Foto: Stringer/ Reuters

Essere umani dovrebbe significare anche permettere a tutti che lo possano essere liberamente. E attivarsi dovrebbe essere alla base della condivisione della vita nel Pianeta, consentendo a chiunque di godere dei diritti universalmente riconosciuti.

In Myanmar, ex Birmania, dove vivono 54milioni di abitanti, però, l’esercito del Paese, che ha preso con la forza il potere il 1° febbraio scorso, continua la sua repressione violenta contro i manifestanti che pretendono la democrazia e solo ieri, sabato 27 marzo, sono state uccise 114 persone, tra cui anche bambini.

Sì, c’è stata la condanna di 12 Paesi: Italia, Stati Uniti d’America, Regno Unito, Giappone, Corea del Sud, Australia, Canada, Germania, Grecia, Danimarca, Paesi Bassi e Nuova Zelanda.
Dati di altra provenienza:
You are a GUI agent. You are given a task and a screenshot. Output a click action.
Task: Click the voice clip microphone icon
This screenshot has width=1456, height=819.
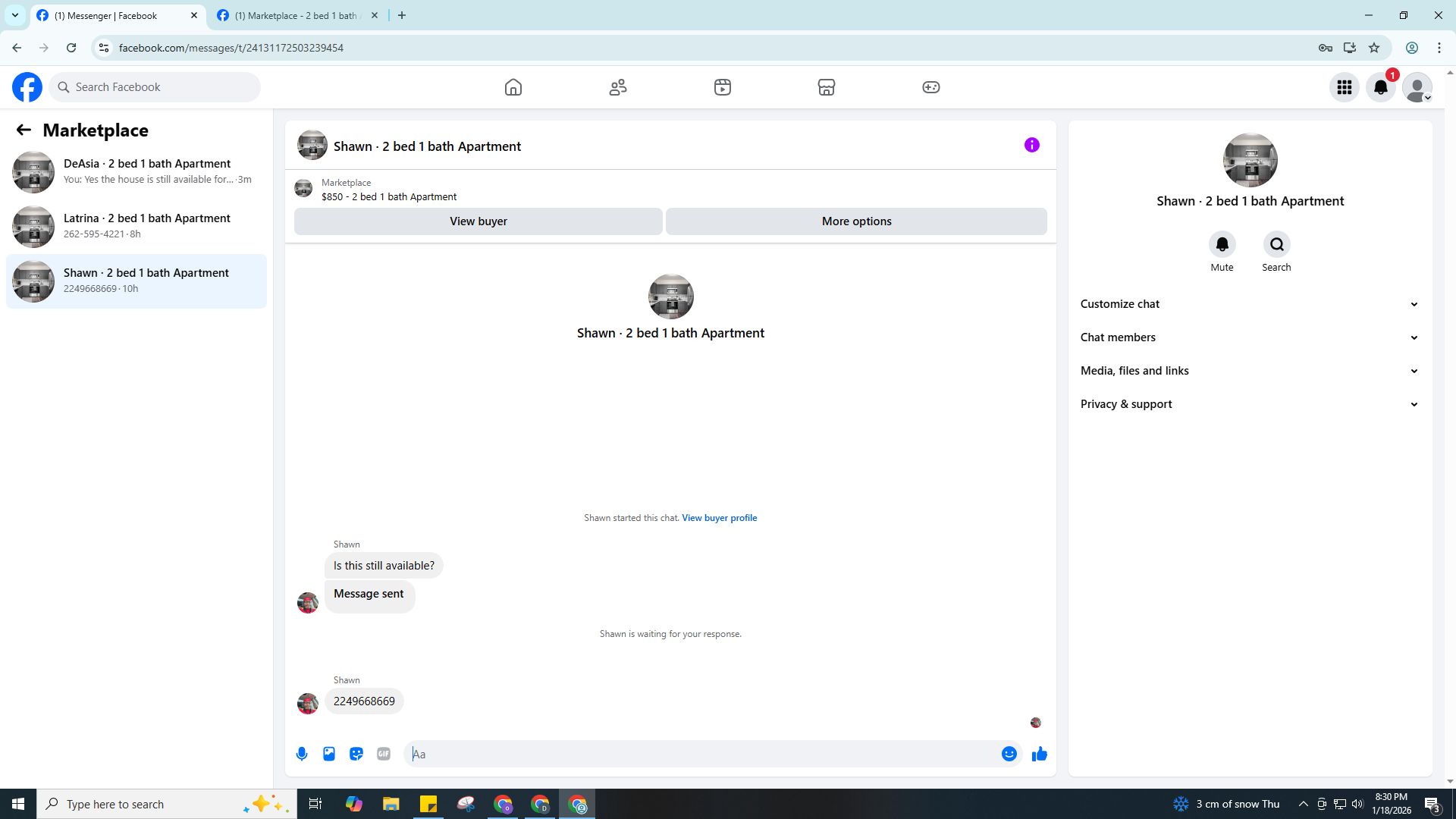[302, 754]
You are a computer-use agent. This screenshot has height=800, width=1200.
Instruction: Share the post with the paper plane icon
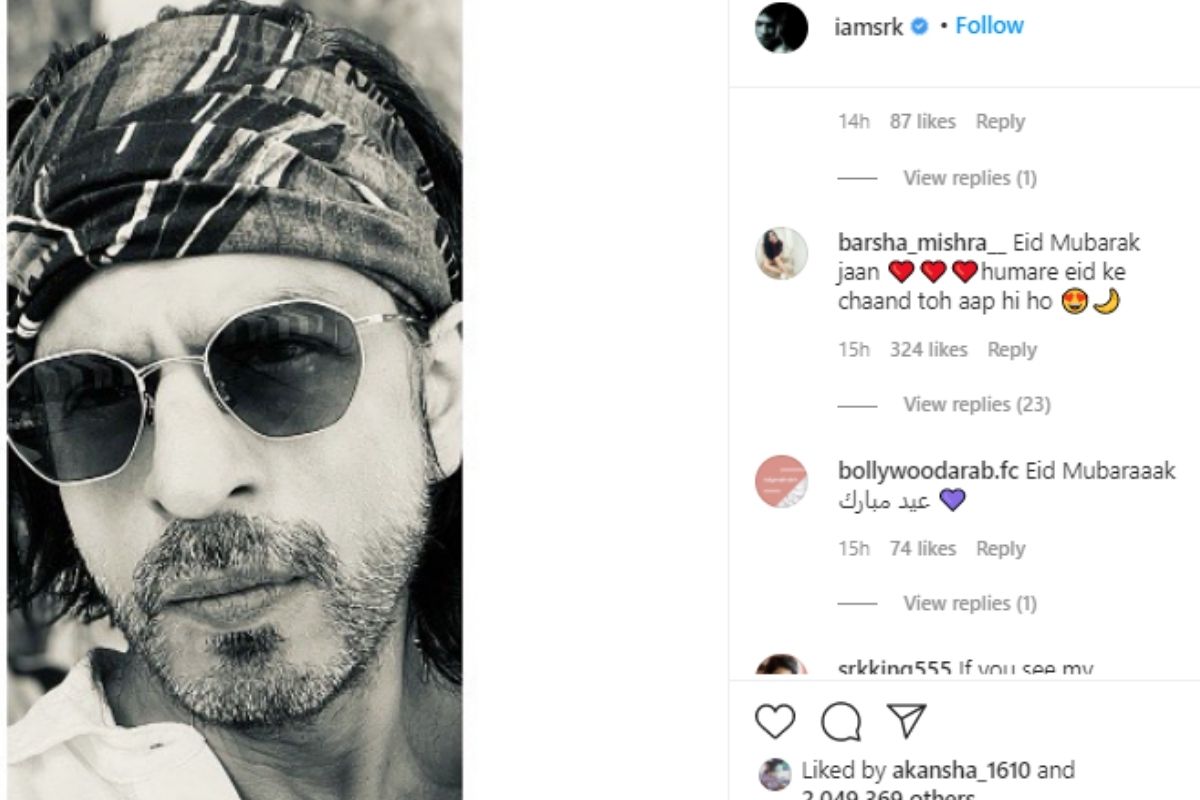pyautogui.click(x=907, y=721)
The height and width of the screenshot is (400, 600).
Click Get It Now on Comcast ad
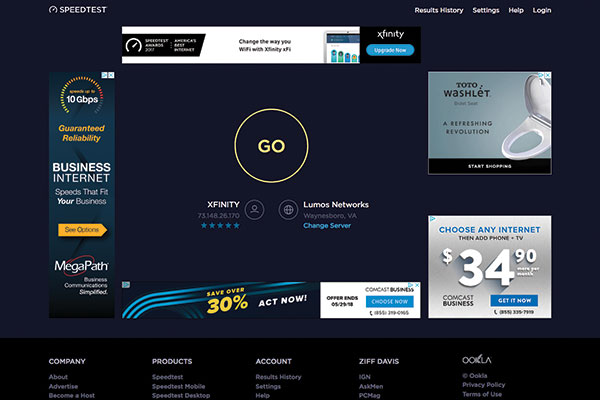[515, 300]
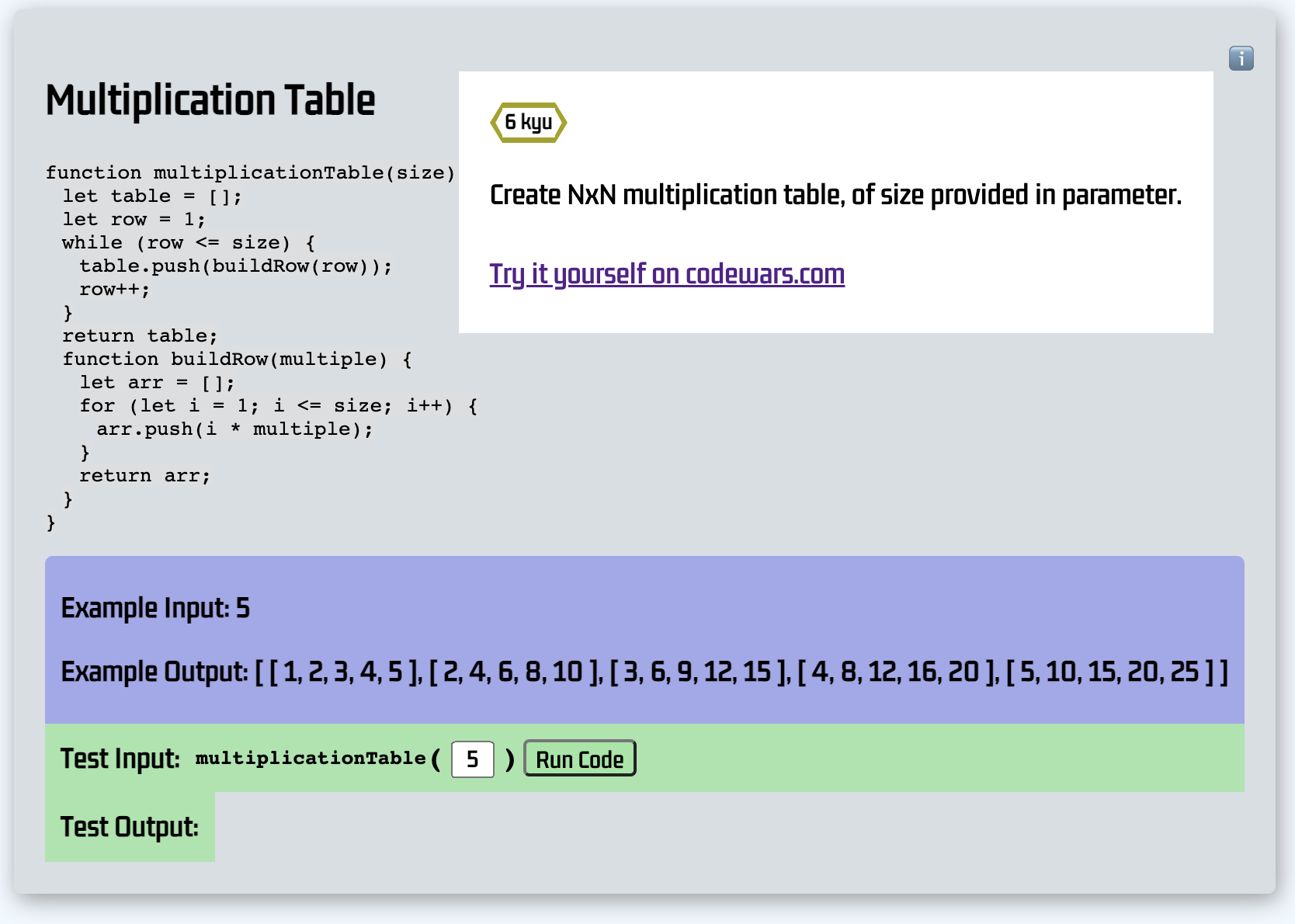Click the Run Code button

[580, 759]
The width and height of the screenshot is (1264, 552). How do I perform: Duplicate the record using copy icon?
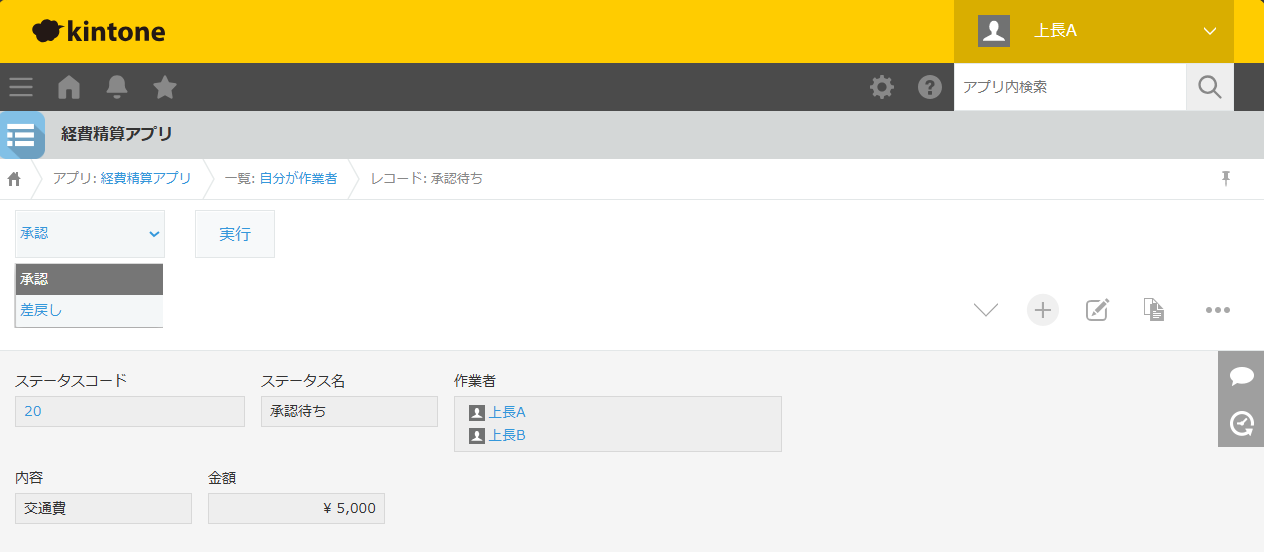pyautogui.click(x=1154, y=310)
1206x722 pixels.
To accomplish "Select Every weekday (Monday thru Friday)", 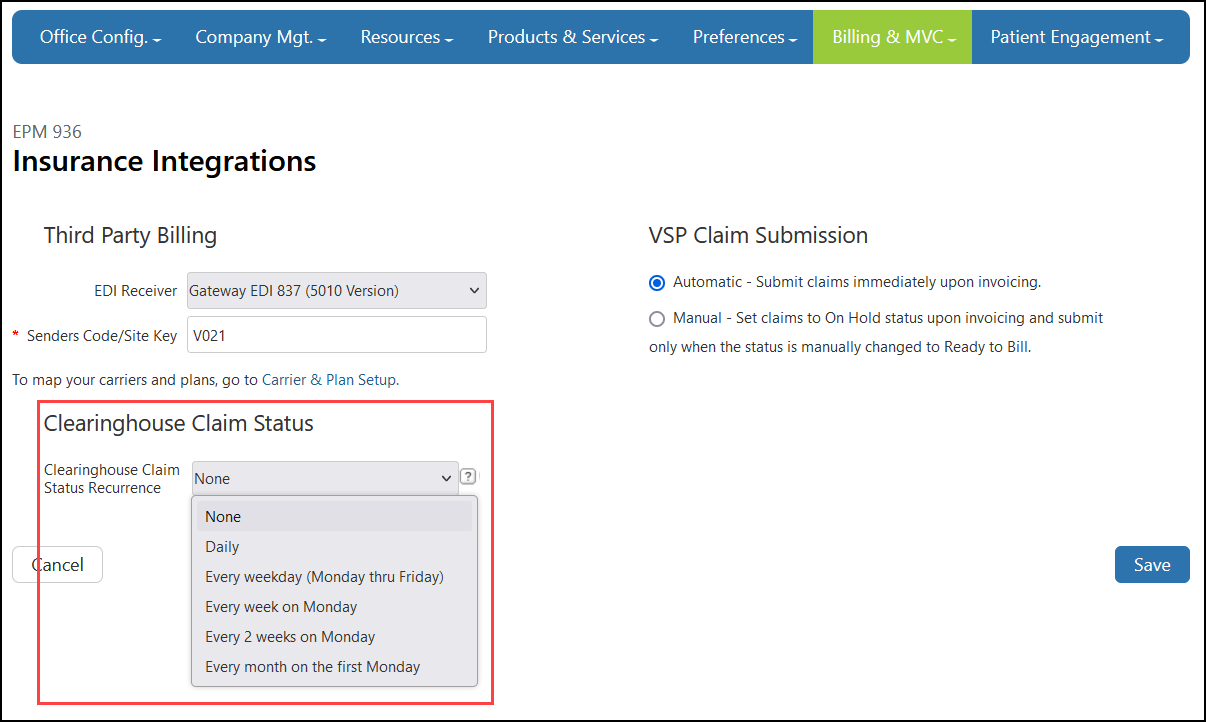I will pos(324,577).
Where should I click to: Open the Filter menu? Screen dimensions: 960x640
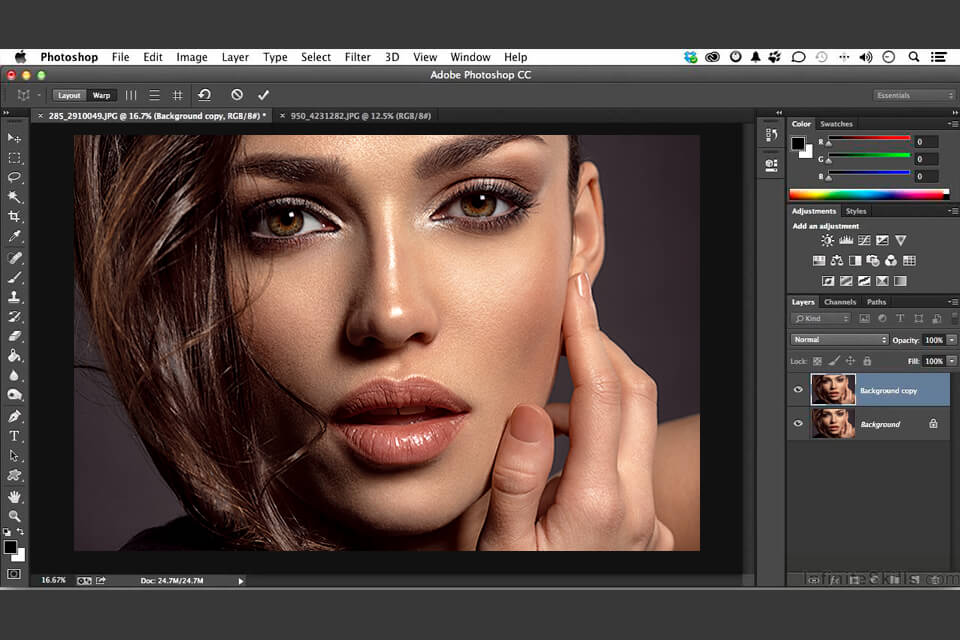pyautogui.click(x=357, y=57)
Ma alle parole vanno associate le azioni.

I vertici delle Difese di questi Paesi – come riportato su AlJazeera.com – hanno affermato che «un militare professionista segue gli standard nazionali di condotta ed è responsabile, di proteggere, non di danneggiare, le persone che serve. Esortiamo le forze armate del Myanmar a cessare la violenza e a lavorare per ripristinare il rispetto e la credibilità con il suo Popolo».

Le Nazioni Unite, intanto, già parla di «omicidio di massa», tra cui minori di 16 anni. Come il caso di Khin Myo Chit, una bimba di 7 anni uccisa durante una perquisizione in una casa mentre stava correndo verso le braccia del padre.

Il bilancio delle vittime è di almeno 423 morti, ricordando che l’esercito ha anche arrestato la leader Aung San Suu Kyi (premio Nobel per la pace) e decine di politici.

Inoltre, si è appreso che l’esercito birmano ha anche bombardato le posizioni delle milizie della minoranza Karen nell’Est del Myanmar, causando almeno tre morti e otto feriti, come riferito da Hsa Moon, attivista per i diritti umani. I bombardamenti aerei, i primi da anni, sono stati lanciati per liberare una base militare dell’esercito che era stata occupata dai miliziani. La giunta militare non ha rilasciato commenti.

In Italia, segnalo il tweet di Enrico Letta, segretario del Partito Democratico: «Vedo le palme oggi e non posso non unire il mio, il nostro grido di dolore per le vittime innocenti della sanguinosa repressione in Myanmar. Si fermino i generali. Basta sangue». E poi l’invito di Ettore Rosato, presidente di Italia Viva e vicepresidente della Camera: «Continuano le repressioni in Myanmar in un’escalation di violenza in Birmania. Nelle ultime ore oltre 90 persone sono state uccise dai soldati. Civili, una folla inerme colpita da spari dei militari, colpevoli di manifestare per la democrazia e per i loro diritti. La comunità internazionale, l’Europa, non può restare a guardare».